5 Commercial Real Estate Investment Mistakes To Avoid
Commercial real estate is back and firing on all cylinders with growth expected for cities like Edmonton over the coming decade. However, drug investment and portfolio performance can vary widely, even in strong economic provinces such as Alberta. Recognizing the mistakes others have made and investing accordingly can go a long way in minimizing risk and potentially elevating returns.
Here are five common commercial real estate investment mistakes today’s commercial real estate investors make:
1) Neglecting Due Diligence
Investing in commercial real estate in rapidly growing cities like Edmonton is exciting. However, just because other investors are making money in the commercial property market or because the general outlook is bright, doesn’t mean it’s time to rush into the market blind.
Double checking property values and rents, and having a team of experts, such as commercial real estate brokers, accountants, and attorneys, can go a long way to help ensure a safer and more rewarding investment.
2) Lack of Liquidity
A lack of liquidity is a serious risk with any commercial real estate development. Currently, there are more ways to invest in Canadian commercial real estate than acquiring a building and leasing it out. Those that take on entire buildings or projects themselves, and either put everything into one basket or overleverage themselves, need to be realistic about what market changes could mean for their entire financial status.
In contrast, partnering up to invest smaller amounts across several commercial properties can improve liquidity and diversification.
3) Ignoring the Tax Ramifications
Few investors enjoy paying, preparing, or even thinking about taxes. Unfortunately, the head in the sand approach isn’t very profitable.
The most successful investors look at taxes and find ways to minimize them, which allows them to invest for maximum rewards.
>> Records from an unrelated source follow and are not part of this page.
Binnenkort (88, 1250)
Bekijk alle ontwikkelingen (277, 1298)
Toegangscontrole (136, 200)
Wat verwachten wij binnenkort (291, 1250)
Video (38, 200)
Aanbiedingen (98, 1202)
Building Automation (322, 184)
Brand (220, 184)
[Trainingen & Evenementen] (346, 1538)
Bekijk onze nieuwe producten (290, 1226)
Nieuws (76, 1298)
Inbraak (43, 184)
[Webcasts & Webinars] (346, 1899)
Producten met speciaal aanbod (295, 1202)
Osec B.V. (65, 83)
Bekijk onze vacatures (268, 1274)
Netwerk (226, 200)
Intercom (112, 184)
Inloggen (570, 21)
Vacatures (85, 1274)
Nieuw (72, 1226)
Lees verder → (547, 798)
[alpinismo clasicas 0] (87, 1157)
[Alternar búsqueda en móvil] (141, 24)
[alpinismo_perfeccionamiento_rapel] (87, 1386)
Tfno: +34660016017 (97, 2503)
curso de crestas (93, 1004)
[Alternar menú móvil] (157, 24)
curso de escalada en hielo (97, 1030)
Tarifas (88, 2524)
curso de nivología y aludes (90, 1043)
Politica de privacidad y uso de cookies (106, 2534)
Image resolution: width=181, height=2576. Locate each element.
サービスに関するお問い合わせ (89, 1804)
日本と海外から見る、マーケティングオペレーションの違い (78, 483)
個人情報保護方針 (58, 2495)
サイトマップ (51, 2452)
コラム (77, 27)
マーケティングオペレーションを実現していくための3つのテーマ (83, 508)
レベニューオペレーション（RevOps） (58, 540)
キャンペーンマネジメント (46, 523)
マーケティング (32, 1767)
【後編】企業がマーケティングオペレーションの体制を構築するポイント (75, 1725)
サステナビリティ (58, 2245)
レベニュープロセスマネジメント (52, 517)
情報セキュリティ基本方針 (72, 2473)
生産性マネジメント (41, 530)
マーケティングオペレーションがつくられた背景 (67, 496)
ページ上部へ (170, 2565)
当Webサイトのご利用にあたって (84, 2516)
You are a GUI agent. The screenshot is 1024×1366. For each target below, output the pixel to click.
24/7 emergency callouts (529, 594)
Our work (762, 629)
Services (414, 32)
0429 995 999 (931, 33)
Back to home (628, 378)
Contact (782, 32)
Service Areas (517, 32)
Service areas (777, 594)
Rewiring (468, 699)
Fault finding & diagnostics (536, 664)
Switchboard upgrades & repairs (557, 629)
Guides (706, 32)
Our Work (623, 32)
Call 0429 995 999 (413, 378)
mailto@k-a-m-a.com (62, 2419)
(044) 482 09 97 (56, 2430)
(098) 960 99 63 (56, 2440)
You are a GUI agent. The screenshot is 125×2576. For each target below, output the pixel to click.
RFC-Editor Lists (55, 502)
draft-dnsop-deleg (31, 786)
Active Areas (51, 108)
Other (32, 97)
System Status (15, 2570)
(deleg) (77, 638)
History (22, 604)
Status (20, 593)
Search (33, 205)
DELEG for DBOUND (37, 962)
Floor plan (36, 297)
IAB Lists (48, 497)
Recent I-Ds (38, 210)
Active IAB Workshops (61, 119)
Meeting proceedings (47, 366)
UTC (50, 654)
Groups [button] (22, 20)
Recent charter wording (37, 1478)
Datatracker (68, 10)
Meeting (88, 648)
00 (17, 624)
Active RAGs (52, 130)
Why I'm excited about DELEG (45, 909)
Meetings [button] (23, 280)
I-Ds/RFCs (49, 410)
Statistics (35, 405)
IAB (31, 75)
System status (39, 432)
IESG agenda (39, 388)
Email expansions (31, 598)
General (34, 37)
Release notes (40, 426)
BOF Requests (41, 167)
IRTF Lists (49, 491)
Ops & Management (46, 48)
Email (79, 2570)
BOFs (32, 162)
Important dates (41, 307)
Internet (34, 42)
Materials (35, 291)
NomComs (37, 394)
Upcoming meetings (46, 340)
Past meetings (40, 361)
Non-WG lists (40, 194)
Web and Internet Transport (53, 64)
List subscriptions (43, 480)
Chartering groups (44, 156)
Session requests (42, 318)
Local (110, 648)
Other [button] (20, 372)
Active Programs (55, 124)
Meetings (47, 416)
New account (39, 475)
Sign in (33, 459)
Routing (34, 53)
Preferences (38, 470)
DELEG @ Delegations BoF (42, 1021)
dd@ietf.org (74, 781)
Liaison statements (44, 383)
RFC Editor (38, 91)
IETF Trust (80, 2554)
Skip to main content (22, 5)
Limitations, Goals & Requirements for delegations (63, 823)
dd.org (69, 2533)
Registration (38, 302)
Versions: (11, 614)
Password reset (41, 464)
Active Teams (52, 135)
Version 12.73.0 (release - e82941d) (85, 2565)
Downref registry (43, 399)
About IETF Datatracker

Neglecting this factor alone could easily mean double-digit differences in your annual returns, and far more over a lifetime.
4) Investing Outside of the ‘Circle of Competence’
Legendary investor Warren Buffett is one of the most outspoken experts on the need for investors to stick to investments they can understand.
For many Canadians, real estate stocks such as giant publicly traded REITs, and industrial property investments may be beyond their circle of expertise. If it is not clearly understood who is managing an investment, what factors detract from returns, how values change, and how they produce income, these type of investments can be more risky than walking into a casino for the first time, having never played a hand of cards in your life.
Contrast this with investing in properties like local shopping plazas. Most Canadians have shopped at one during their lifetimes. They understand that consumers, like themselves, spend money in the shops, whose store owners in turn pay rent to building owners. Over time rents go up and property values and lease incomes increase, creating better returns for the investor-owners.
5) Waiting too long
As with many other types of investment, many commercial property investors often miss out on the best gains and income returns by waiting too long. This can simply come from not taking action with their investment dollars or waiting until a market proves that it is incredibly profitable. By then, earlier investors have claimed the best gains in value and income.